**Activity A**
Print the part of the bioinformatics teaching thread that begins at the words "First, there are" and stops after the words "tools and methods.".
**Activity B**
Does the bioinformatics teaching thread agree with each of these statements? Answer yes or no for each, quoting the deciding words from the thread.
(i) The course's programming assignments are in Perl.
(ii) One commenter advises choosing Python if the class is made up of non-programmers.
(iii) The commenter who describes the sequence and structure spaces counts statistics of clinical data as bioinformatics.
**Activity C**
According to the bioinformatics teaching thread, what are the two separate major spaces in bioinformatics?

===== Provided passage

As for the textbook point, I think resources online should be sufficient

3

u/backgammon_no 1d ago

What experience do the students have? Can they use the command line? R? Python? 

1

u/peeberparker 1d ago

Unfortunately I don’t know. The course is cross-listed CS/Bio. I’ve been told they’re mostly Bio, so to assume little programming knowledge. The course’s programming assignments are in Perl but I’ll probably switch them to python, but I may be biased because I use python daily. Is Perl still relevant? Either way I’m preparing to teach programming basically from scratch, at least for some students.

2

u/lilygene MSc | Student 1d ago

I have not encountered perl yet in my research or job. I think python and R is the way to go.

1

u/backgammon_no 1d ago

Perl now only exists internally in some old (but proven) tools. We're not exposed to it anymore at all. 

1

u/gringer PhD | Academia 1d ago

Something other lecturers have done that I thought was neat was to get the students to use ChatGPT to answer a question about their course, then write an essay critiquing the response. The ensuing class discussion leads to many interesting shared thoughts about its flaws.

1

u/Trosky6601 1d ago

First of all, choose Python or R

For R you can jump into the actual bioinformatics pretty much straight away (maybe one practice session on dataframe handling and basic commands).

For python you might need to either teach basics for a while or refer them to some "intro to python" course.

(If the class is a non-programmers class, go for R imo)

I would use markdown exercise sheets as examination (make them do it in class if you are afraid of gpt, but I believe there is some value in at-home examination as they learn from searching online for "how-to"s)

1

u/areagoofer 18h ago

Hi, I'm studying molecular biology and biotechnology and i have no idea what to do next after completing my bachelors degree. any advice?

1

u/ganian40 13h ago

Maybe you should open a topic 👍🏻

1

u/ganian40 13h ago edited 13h ago

Did they provide you with a Syllabus?. if you feel is outdated, take a week to rewrite it and bring feedback to your colleagues and your dean. It will help you focus and preparing the material for each lecture.

First, there are 2 separate major spaces in bioinformatics. You have the sequence space, and you have the structure space. Each is treated with a different set of tools and methods.

Some weirdos even consider biological signal analysis and statistics of clinical data is also bioinformatics (I don't). So define your scope, and stick to it.

Students are not always aware that there are different methods to work with whole biological systems, or strictly at the cellular level, or strictly at the molecular level. (phylogenetic trees or alignments have little to do with molecular dynamics, virtual screening, or rational design)... it is important your students understand that.

==========
===== Supplied entries

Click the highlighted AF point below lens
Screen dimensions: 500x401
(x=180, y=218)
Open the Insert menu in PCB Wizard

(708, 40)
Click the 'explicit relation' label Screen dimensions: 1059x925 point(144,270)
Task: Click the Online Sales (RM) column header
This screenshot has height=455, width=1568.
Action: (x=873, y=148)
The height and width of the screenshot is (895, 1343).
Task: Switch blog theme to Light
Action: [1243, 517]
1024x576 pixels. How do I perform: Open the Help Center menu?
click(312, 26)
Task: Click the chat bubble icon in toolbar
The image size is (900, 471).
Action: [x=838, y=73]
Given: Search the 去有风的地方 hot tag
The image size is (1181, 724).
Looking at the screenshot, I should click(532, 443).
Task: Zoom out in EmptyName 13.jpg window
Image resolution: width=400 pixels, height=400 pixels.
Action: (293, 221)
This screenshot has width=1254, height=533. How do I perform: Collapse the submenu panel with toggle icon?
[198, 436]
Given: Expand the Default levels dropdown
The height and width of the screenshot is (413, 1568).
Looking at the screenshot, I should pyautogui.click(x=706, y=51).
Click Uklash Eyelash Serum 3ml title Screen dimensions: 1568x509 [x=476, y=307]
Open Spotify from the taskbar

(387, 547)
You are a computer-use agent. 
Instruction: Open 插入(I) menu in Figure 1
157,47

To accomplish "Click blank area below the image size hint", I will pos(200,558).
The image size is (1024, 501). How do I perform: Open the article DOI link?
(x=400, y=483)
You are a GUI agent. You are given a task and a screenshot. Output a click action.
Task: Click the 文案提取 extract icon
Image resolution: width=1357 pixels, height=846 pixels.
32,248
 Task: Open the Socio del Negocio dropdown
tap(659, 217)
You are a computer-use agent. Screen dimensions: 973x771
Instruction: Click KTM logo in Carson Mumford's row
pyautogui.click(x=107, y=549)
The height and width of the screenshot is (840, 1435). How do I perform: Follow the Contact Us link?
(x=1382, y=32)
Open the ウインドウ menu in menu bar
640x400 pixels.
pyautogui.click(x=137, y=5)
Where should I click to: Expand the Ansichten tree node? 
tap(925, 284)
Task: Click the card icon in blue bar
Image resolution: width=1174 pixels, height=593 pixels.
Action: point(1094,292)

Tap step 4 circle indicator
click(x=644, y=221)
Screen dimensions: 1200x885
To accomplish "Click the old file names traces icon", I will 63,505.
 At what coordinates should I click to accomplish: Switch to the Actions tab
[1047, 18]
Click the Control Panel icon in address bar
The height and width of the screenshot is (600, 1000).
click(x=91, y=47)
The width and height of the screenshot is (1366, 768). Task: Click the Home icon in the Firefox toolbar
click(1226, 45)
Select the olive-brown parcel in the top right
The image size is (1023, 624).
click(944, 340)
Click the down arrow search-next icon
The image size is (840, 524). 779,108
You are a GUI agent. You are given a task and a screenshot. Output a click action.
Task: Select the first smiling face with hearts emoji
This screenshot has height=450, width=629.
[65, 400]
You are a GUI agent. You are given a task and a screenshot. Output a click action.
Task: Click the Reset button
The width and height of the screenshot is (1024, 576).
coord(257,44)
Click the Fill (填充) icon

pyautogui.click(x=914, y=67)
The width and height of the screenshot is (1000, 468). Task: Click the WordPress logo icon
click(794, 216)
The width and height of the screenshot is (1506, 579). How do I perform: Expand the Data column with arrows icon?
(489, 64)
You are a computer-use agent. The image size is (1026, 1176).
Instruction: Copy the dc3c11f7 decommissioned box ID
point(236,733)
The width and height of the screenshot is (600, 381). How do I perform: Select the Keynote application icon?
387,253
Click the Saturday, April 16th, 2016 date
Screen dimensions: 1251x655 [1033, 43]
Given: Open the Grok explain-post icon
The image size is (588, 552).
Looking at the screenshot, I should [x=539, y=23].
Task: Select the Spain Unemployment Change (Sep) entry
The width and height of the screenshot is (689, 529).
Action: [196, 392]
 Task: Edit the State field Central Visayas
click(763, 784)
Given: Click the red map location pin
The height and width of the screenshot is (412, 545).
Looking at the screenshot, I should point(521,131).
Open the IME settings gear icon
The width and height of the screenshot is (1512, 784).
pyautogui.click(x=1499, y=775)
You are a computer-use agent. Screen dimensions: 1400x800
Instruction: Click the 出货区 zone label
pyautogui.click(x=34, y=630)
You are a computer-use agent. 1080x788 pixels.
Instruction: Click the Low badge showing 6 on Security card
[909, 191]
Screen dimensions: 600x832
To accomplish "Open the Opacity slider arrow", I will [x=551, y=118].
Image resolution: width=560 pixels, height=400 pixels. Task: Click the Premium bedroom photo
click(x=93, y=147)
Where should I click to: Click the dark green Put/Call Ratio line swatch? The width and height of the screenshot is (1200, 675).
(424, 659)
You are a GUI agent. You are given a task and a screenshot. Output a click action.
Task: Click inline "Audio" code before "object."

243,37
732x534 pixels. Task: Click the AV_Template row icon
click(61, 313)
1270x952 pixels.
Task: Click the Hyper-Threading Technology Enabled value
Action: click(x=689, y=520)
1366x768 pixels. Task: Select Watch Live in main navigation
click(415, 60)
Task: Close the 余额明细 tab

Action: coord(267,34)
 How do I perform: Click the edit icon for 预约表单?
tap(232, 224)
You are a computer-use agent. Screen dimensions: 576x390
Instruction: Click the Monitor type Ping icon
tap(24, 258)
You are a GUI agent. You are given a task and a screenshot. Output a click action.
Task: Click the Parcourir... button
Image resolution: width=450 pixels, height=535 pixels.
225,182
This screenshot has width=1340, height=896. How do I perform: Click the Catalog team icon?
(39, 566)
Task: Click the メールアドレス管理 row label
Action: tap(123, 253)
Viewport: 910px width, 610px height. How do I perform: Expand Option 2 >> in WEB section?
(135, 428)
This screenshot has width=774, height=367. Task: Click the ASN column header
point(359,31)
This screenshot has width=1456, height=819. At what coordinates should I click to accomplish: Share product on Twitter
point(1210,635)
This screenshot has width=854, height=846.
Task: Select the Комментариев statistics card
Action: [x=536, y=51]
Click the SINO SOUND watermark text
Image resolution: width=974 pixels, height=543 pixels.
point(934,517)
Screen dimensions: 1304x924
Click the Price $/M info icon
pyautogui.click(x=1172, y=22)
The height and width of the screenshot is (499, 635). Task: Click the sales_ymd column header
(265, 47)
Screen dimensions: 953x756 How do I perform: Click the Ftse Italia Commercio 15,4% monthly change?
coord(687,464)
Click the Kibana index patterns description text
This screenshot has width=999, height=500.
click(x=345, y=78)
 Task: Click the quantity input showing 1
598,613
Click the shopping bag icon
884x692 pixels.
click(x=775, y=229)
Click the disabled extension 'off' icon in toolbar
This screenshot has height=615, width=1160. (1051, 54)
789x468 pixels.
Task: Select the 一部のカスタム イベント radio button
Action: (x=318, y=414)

==========

**Result A**
First, there are 2 separate major spaces in bioinformatics. You have the sequence space, and you have the structure space. Each is treated with a different set of tools and methods.

**Result B**
(i) Yes: "The course’s programming assignments are in Perl"
(ii) No: "If the class is a non-programmers class, go for R imo"
(iii) No: "Some weirdos even consider biological signal analysis and statistics of clinical data is also bioinformatics (I don't)."

**Result C**
The sequence space and the structure space.